For some reason a camera crew is again following Brent, who still desperately wants to be a rock star, and the results are a ‘documentary’ that Brent hopes might be something like Martin Scorsese’s Rolling Stones epic Shine A Light, but which is rather more a sort of ‘Where Are They Now?’ outing.
Or, actually, a ‘Where The Hell Have They Been – And Why Didn’t They Stay There?’ outing. Brent describes himself as star of the doco series The Office and starts to fill us in on what’s been happening: how he was made redundant at Wernham Hogg and now works as a travelling rep for a toiletries sales firm where his colleagues have, shall we say, mixed feelings about him, how he fancies himself a serious musician and how he still thinks he’s a master of un-PC humour. Immediately fans and non-fans should be uneasy because we’re seemingly meant to feel slightly sorry for Brent as he’s such a deluded fool.
This creepy streak of sentimentality is possibly to do with the fact that Gervais wrote, directed and produced this one with no input from Office co-creator Stephen Merchant. Has there been a falling-out between the two? Insert awkward David Brent giggle here. Anyway, Brent teams up with his rapper mate Dom Johnson (Ben Bailey Smith a.k.a. Doc Brown), who he’s probably friends with solely because Johnson is, as Brent keeps explaining, ‘mixed race’, then unites a band of unwilling musos to commence an ill-advised and awfully expensive tour mostly in and around Reading.
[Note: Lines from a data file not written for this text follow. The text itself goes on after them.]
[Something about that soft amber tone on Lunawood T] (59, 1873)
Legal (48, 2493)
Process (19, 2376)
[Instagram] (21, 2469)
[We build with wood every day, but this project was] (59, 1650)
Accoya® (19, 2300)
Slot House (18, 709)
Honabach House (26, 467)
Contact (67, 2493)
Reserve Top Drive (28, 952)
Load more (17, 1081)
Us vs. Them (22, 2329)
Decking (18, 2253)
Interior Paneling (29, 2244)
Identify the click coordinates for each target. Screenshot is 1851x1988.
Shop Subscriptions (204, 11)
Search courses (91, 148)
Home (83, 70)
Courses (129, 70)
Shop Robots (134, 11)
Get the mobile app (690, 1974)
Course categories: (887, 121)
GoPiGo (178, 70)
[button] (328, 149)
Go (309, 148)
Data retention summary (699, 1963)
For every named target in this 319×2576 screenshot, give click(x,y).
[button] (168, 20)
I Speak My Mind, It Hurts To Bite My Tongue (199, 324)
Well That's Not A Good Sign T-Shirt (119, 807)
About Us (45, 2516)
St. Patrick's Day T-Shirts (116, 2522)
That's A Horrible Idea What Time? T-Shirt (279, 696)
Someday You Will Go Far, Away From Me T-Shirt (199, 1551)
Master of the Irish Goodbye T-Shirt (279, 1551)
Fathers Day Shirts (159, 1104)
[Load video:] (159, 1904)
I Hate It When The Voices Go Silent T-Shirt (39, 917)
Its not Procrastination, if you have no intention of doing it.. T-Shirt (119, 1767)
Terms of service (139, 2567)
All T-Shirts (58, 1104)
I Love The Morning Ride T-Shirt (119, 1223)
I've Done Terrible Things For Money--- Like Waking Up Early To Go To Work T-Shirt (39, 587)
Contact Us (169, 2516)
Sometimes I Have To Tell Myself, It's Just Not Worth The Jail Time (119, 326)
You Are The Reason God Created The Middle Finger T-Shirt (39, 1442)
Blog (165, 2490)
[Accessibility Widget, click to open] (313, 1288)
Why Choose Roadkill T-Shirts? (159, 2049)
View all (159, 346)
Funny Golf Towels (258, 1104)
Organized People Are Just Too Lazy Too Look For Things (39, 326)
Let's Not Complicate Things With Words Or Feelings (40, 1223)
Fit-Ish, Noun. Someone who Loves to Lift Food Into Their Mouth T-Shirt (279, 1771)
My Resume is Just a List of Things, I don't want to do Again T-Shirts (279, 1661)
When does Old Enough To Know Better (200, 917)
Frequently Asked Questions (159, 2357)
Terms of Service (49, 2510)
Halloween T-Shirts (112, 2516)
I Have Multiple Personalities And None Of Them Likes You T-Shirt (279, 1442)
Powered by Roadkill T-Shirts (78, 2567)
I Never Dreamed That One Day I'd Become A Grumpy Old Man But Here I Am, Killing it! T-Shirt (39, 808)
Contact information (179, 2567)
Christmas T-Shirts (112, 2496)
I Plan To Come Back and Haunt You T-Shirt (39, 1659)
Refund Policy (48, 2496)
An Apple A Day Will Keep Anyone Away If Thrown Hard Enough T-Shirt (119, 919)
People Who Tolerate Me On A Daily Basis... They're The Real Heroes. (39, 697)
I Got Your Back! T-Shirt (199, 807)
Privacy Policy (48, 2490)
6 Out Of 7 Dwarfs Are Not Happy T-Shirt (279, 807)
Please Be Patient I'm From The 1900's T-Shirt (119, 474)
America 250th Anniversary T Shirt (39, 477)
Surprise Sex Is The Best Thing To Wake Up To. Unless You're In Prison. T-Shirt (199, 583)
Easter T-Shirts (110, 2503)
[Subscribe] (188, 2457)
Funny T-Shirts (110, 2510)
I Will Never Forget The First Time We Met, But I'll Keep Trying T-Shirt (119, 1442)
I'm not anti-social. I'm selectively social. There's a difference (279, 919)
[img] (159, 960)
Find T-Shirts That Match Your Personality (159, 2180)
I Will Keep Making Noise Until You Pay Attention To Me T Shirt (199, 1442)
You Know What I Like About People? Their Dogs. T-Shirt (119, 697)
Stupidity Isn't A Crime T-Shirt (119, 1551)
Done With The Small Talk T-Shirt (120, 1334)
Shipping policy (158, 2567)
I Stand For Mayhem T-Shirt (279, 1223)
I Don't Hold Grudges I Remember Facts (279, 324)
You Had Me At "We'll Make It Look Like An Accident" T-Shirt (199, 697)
From there the ‘best’ of the Gervais-penned songs truly start (Ooh La La, Native American, Please Don’t Make Fun Of The Disableds [sic] and the familiar Equality Street). They’re really just bland and not terrible enough to be amusing. Or amusing enough to be amusing, come to that. But wait: there’s life in the old boy yet, as Gervais has promised to release a whole album of Brent-ish ditties, and why wouldn’t Ricky stop there?
Why not a bigscreen sequel called David Brent: The Slough Waltz? Why not another series of the English The Office, subtitled Who The Hell Is Stephen Merchant? Why not David Brent coffee mugs, T-shirts, caps, sleepwear, guitars, guitars, macaroons and training bras? The possibilities are excruciatingly endless.
David Brent: Life on the Road is in cinemas now. Rated MA.